Let's consider an example with $n=4$ and $k=0,1,2,3$ as in the previous example.
Say we want to compute the $12$'th message ($i = 12$). The number of possible solutions for $k = 0$ is 1, the number of possible solution for $k=1$ is 4, and $10$ for $k=2$. $1+4 < 12 < 1+4+10$ so we set $k=2$.
Now we run `getP(7,0,4,2)` (`sncr` sums the number of solutions for $r < k$ so `12-sncr(4,2) = 12-(4+1) = 5`).
The number of messages with $k-1 = 1$ is 4, so we enter the else branch. If we look at the table above, this makes sense because we cannot get to $i=12$ by placing $0$ as the first number for $k=2$.
Now we call `getC(7-4=3,1,3,2)`. The number of possible messages with $k=1$ is now $3$ (we must start with $1$ and not $0$), so we again enter the else branch. This makes sense because we cannot get to $i=12$ by placing $1$ as the first number for $k=2$.
Now we call `getC(3-3=0,2,2,2)`. The number of possible messages with $k=1$ is now $2$ (we must start with $2$), so now we enter the then branch.

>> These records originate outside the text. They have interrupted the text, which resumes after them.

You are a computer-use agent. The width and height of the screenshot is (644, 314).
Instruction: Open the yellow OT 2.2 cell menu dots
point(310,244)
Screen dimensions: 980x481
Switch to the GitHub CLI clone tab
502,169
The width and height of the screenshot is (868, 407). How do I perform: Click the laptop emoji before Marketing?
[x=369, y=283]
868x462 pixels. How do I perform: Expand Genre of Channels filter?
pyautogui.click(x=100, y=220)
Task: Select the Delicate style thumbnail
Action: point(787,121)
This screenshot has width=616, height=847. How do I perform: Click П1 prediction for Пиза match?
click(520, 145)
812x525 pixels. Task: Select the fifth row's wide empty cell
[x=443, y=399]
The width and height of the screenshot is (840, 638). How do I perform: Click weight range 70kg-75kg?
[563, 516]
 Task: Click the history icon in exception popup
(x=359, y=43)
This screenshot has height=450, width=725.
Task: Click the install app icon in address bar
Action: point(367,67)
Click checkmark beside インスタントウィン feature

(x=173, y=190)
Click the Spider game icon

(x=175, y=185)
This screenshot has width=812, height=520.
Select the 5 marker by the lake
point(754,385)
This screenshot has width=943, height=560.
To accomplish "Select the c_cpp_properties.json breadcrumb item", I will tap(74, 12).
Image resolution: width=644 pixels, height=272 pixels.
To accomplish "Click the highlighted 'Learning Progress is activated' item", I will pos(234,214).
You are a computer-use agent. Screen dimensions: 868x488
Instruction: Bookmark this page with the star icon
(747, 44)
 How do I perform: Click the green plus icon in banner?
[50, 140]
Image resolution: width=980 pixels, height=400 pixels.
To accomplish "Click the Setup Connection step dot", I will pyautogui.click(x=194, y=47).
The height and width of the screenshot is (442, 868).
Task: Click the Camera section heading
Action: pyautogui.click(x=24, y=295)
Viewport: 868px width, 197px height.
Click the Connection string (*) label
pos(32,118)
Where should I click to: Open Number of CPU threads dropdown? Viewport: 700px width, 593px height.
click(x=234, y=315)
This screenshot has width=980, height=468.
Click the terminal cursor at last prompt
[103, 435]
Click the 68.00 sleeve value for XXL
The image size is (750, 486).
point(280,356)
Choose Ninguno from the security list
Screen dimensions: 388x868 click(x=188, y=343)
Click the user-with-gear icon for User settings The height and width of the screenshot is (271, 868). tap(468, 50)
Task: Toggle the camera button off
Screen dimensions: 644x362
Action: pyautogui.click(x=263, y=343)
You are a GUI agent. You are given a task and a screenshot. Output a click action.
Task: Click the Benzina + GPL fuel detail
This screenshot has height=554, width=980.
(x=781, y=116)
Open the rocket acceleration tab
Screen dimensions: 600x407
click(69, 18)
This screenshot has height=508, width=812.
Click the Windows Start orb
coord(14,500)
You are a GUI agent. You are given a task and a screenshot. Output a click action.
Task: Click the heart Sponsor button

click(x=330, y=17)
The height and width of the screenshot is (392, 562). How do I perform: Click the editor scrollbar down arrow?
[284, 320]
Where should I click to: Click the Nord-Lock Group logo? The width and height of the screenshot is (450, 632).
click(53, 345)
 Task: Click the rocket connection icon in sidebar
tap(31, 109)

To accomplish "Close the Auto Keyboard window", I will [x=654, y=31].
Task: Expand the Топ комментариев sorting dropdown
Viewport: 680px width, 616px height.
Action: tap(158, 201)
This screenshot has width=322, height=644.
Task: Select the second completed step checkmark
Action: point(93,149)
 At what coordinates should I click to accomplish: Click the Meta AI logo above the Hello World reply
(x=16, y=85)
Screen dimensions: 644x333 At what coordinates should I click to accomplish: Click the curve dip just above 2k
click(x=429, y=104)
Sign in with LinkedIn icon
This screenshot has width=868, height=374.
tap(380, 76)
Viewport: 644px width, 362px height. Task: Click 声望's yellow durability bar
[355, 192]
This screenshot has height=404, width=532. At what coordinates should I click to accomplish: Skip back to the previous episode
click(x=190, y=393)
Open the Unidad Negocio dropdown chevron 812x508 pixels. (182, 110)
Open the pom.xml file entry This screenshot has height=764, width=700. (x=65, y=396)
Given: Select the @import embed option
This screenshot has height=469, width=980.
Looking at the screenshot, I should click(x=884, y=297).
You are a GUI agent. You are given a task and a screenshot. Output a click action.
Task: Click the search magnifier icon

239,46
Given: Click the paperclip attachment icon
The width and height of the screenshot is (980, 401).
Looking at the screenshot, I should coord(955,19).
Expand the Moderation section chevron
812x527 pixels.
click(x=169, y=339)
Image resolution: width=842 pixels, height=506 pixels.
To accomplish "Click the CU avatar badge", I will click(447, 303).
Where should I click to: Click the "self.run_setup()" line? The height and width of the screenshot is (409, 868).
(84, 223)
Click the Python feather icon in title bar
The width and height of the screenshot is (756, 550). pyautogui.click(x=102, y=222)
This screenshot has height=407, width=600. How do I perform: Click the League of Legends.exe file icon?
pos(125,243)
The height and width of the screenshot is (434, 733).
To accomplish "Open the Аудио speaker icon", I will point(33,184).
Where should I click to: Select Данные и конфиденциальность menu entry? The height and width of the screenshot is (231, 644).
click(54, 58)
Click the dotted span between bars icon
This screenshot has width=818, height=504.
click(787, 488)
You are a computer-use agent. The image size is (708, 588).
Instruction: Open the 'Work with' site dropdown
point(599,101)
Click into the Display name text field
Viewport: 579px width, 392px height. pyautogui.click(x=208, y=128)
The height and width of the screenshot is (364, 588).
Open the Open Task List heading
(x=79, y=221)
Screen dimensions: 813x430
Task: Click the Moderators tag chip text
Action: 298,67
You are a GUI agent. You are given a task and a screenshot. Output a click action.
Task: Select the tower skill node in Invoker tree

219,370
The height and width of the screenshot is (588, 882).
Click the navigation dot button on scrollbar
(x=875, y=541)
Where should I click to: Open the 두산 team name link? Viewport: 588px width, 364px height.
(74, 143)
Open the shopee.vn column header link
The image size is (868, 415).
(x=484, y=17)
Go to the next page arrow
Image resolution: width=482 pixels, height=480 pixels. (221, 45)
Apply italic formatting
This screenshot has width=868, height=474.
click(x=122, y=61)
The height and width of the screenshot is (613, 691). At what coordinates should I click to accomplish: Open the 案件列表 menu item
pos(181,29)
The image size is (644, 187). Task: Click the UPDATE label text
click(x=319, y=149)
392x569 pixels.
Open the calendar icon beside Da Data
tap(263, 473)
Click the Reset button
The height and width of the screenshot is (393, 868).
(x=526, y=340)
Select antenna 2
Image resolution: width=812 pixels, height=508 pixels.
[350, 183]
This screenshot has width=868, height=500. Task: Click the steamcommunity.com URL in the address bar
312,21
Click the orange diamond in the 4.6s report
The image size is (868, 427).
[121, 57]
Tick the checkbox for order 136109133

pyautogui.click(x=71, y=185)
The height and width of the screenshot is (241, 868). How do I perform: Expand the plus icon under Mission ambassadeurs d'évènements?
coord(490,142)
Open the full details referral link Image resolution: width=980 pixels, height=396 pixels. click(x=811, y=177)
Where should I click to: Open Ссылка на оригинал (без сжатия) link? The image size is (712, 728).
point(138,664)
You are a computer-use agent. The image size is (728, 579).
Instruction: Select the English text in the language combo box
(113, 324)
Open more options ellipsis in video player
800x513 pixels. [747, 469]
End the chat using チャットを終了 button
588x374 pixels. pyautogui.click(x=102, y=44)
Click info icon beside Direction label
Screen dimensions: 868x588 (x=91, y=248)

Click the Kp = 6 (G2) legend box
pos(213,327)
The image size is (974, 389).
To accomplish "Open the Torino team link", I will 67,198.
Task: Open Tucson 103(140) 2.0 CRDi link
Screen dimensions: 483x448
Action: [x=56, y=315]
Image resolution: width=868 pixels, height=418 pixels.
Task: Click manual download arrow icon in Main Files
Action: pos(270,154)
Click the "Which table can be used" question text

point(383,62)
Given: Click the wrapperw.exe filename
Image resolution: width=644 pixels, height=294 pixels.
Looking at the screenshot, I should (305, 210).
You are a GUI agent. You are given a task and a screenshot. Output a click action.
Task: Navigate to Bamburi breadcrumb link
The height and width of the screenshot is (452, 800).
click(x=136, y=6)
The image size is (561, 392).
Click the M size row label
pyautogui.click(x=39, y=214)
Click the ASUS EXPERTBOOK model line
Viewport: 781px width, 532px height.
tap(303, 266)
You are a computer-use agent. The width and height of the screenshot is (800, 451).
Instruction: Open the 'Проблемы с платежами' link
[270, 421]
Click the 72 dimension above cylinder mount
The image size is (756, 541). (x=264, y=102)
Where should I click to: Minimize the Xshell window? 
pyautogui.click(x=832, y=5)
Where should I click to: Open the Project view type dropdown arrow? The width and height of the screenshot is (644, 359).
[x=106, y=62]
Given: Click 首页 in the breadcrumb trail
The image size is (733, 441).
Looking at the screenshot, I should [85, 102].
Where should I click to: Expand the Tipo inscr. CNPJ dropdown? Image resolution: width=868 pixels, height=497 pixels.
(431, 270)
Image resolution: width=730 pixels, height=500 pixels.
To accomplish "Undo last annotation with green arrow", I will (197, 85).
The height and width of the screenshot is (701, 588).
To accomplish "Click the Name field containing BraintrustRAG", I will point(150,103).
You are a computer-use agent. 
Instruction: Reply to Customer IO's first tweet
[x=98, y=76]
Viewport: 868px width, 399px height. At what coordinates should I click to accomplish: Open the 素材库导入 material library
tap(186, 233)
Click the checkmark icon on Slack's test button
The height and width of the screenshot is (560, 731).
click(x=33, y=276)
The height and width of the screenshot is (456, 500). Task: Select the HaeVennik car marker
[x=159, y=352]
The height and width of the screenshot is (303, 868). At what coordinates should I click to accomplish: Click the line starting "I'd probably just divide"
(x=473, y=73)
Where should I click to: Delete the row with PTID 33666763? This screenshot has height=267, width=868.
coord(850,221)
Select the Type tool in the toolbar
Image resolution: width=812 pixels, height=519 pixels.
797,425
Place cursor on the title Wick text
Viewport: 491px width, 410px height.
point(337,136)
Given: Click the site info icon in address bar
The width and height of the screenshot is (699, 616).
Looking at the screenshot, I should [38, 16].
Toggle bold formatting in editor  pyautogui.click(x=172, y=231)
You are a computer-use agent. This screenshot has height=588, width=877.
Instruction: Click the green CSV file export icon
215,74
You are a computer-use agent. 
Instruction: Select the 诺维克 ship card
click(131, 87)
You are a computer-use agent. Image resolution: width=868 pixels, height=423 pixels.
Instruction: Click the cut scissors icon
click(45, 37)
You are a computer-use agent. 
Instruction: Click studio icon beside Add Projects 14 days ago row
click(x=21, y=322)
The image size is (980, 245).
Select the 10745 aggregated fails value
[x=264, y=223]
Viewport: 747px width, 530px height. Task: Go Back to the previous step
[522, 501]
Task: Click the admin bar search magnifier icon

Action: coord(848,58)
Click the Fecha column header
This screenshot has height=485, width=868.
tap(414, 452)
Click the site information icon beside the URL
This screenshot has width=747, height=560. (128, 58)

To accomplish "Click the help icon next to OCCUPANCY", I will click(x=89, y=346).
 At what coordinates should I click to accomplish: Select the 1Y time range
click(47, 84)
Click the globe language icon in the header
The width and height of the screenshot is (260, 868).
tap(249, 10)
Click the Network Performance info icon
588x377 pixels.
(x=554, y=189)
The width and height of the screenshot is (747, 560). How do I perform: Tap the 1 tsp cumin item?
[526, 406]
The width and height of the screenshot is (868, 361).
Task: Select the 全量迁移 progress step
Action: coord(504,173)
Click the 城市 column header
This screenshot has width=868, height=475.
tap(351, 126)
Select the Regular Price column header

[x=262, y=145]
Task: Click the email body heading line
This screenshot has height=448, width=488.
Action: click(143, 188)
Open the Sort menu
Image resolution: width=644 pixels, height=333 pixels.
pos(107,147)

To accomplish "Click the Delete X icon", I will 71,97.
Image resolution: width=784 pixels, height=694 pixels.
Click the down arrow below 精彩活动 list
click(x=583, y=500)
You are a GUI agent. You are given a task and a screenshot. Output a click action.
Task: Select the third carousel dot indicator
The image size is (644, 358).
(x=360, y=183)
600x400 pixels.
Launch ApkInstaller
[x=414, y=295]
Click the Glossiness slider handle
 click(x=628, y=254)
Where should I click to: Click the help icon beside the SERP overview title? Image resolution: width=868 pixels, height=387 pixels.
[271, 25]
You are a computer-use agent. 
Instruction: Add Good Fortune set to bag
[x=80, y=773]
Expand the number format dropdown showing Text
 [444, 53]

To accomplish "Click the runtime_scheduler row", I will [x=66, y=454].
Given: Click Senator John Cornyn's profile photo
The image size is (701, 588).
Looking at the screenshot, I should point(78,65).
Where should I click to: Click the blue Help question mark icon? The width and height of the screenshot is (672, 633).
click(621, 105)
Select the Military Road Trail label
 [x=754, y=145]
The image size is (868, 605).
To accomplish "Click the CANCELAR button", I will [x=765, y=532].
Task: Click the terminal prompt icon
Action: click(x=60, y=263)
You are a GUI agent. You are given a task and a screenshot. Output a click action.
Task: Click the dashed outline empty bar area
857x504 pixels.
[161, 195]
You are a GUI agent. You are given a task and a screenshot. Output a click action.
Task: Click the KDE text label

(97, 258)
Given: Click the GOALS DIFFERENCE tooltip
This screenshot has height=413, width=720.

This makes sense because we **can** get to $i=12$ by placing $2$ as the first number for $k=2$. 2 is added to the end of the solution here, effectively building the solution in reverse. Note that this does not matter since we are not counting on the elements having a specific order.
Now we call `getC(0,2,2,1)`. The number of possible messages with $k=0$ is $1$ (just the empty message), so we enter the then branch and add 2 to the result.
Lastly, we call `getC(0,2,2,0)` which hits the base case.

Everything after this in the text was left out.